In the history of planning, the design of an entire community prior to its construction is among the oldest traditions. Iconic Planned Communities and the Challenge of Change explores the twenty-first-century fortunes of planned communities around the world. Drawing on interdisciplinary perspectives, the editors and contributors examine what happened to planned communities after their glory days had passed and they became vulnerable to pressures of growth, change, and even decline.
Beginning with Robert Owen's industrial village in Scotland and concluding with Robert Davis's neotraditional resort haven in Florida, this book documents the effort to translate optimal design into sustaining a common life that works for changing circumstances and new generations of residents. Basing their approach on historical research and practical, on-the-ground considerations, the essayists argue that preservation efforts succeed best when they build upon foundational planning principles, address landscape, architecture, and social engineering together, and respect the spirit of place.

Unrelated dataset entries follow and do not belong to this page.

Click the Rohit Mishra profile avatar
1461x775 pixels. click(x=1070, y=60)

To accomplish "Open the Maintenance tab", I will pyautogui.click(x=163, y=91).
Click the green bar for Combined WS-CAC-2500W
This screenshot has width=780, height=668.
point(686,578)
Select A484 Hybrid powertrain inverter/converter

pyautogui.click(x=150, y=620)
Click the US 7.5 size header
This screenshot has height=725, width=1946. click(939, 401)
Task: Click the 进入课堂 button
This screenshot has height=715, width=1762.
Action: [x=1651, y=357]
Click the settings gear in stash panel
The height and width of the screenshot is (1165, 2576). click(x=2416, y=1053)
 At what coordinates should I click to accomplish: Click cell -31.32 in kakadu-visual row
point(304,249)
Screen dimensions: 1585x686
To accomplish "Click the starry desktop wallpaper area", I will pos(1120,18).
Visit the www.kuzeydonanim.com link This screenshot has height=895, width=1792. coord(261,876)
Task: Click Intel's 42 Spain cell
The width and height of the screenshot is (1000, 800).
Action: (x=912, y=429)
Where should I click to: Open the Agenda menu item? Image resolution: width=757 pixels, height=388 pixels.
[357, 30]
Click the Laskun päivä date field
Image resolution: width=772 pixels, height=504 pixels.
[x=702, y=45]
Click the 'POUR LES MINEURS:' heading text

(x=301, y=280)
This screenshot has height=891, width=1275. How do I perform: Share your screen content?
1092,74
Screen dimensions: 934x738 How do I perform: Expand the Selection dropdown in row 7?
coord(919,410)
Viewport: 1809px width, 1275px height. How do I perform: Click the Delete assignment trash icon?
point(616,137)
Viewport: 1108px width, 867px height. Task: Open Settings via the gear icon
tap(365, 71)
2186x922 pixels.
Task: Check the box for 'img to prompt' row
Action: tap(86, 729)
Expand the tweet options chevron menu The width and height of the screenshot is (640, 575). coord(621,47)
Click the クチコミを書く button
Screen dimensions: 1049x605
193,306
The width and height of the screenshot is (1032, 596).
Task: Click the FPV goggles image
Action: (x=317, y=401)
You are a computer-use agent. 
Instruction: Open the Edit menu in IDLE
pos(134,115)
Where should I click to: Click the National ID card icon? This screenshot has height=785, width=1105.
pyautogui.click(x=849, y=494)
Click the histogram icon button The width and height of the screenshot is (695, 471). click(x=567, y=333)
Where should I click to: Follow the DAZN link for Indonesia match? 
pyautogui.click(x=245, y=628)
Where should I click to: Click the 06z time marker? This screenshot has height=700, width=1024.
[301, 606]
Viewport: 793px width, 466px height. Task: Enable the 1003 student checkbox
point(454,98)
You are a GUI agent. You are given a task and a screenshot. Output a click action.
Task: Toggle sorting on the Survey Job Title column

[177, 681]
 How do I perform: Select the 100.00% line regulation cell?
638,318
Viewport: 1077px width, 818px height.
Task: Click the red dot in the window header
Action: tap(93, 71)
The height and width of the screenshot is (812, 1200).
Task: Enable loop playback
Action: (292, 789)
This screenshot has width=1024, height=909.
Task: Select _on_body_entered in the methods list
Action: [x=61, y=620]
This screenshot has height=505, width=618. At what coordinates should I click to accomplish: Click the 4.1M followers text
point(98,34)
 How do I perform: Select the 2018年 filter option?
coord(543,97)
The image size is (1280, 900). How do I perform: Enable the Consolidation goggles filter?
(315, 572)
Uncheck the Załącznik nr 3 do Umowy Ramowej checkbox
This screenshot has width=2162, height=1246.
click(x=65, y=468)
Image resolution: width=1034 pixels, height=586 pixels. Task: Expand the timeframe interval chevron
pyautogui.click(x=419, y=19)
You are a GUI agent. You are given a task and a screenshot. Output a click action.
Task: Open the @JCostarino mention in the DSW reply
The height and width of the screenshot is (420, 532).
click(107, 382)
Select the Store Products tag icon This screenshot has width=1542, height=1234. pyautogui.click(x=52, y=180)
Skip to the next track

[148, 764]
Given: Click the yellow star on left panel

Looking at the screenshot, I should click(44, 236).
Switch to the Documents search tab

Presenting twenty-three case studies located in six continents, each contributor considers how to preserve the spirit of the community and its key design elements, and the ways in which those elements can be adapted to contemporary circumstances and changing demographics. Iconic Planned Communities and the Challenge of Change espouses strategies to achieve critical resilience and emphasizes the vital connection between heritage preservation, equitable sharing of the benefits of living in these carefully designed places, and sustainable development.
Communities: Bat'ovany-Partizánske, Cité Frugès, Colonel Light Gardens, Den-en Chôfu, Garbatella, Greenbelt, Hampstead Garden Suburb, Jardim América, Letchworth Garden City, Menteng, New Lanark, Pacaembú, Radburn, Riverside, Römerstadt, Sabaudia, Seaside, Soweto, Sunnyside Gardens, Tapiola, The Uplands, Welwyn Garden City, Wythenshawe.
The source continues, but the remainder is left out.